Directions for this task ▸
Rewrite only the lines from the one containing "The width and height of the screenshot is (594, 489)." through the last line, both included, with the requests kept. Multiply every coordinate in the answers by 2.05, round to whole numbers with halves going up, and leave the pictures out.

__________

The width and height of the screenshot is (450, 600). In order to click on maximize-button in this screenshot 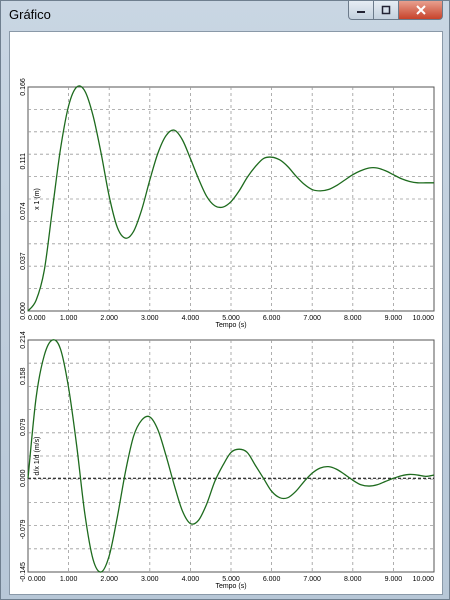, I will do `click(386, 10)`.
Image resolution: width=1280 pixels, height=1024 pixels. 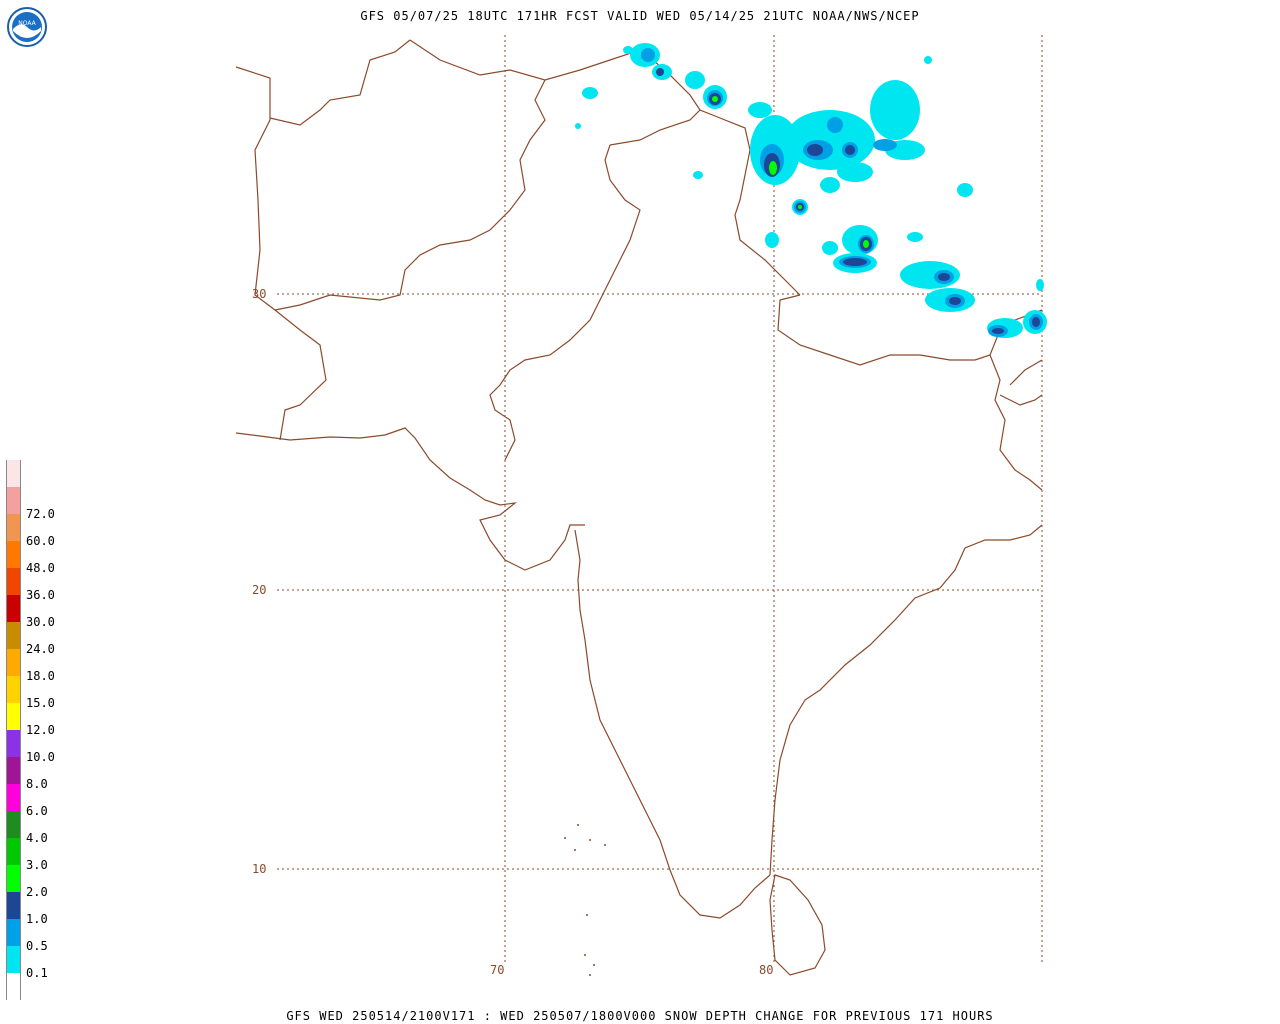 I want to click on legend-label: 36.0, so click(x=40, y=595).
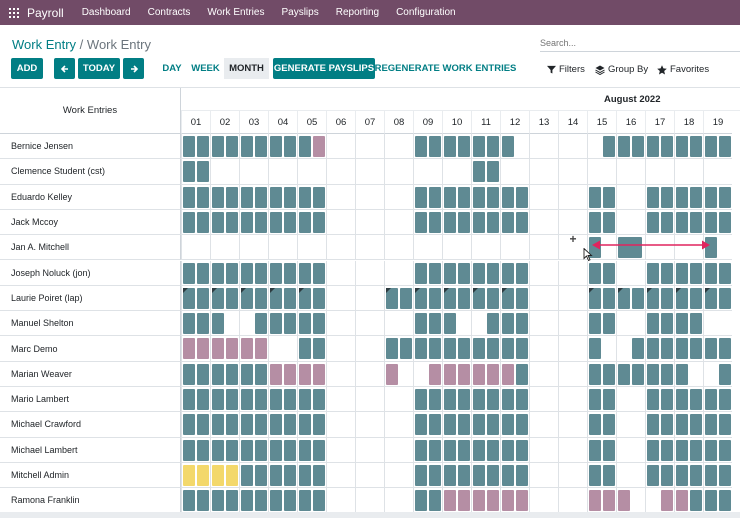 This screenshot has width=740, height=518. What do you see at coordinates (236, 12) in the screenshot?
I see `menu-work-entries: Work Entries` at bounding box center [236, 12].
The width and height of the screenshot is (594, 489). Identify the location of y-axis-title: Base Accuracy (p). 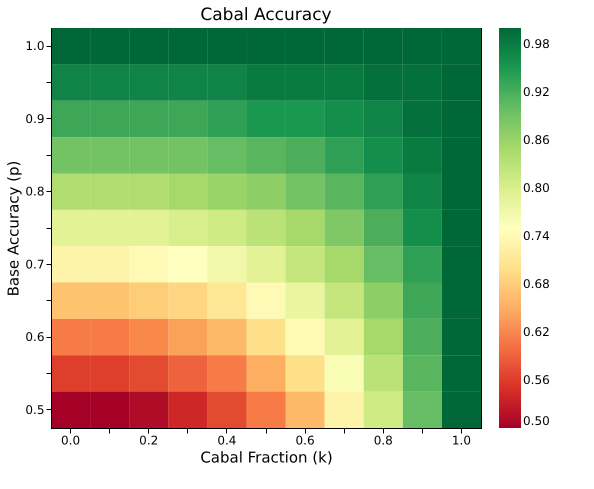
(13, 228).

__________

Solution ▸
The width and height of the screenshot is (594, 489). Identify the location of y-axis-title: Base Accuracy (p). 
(27, 467).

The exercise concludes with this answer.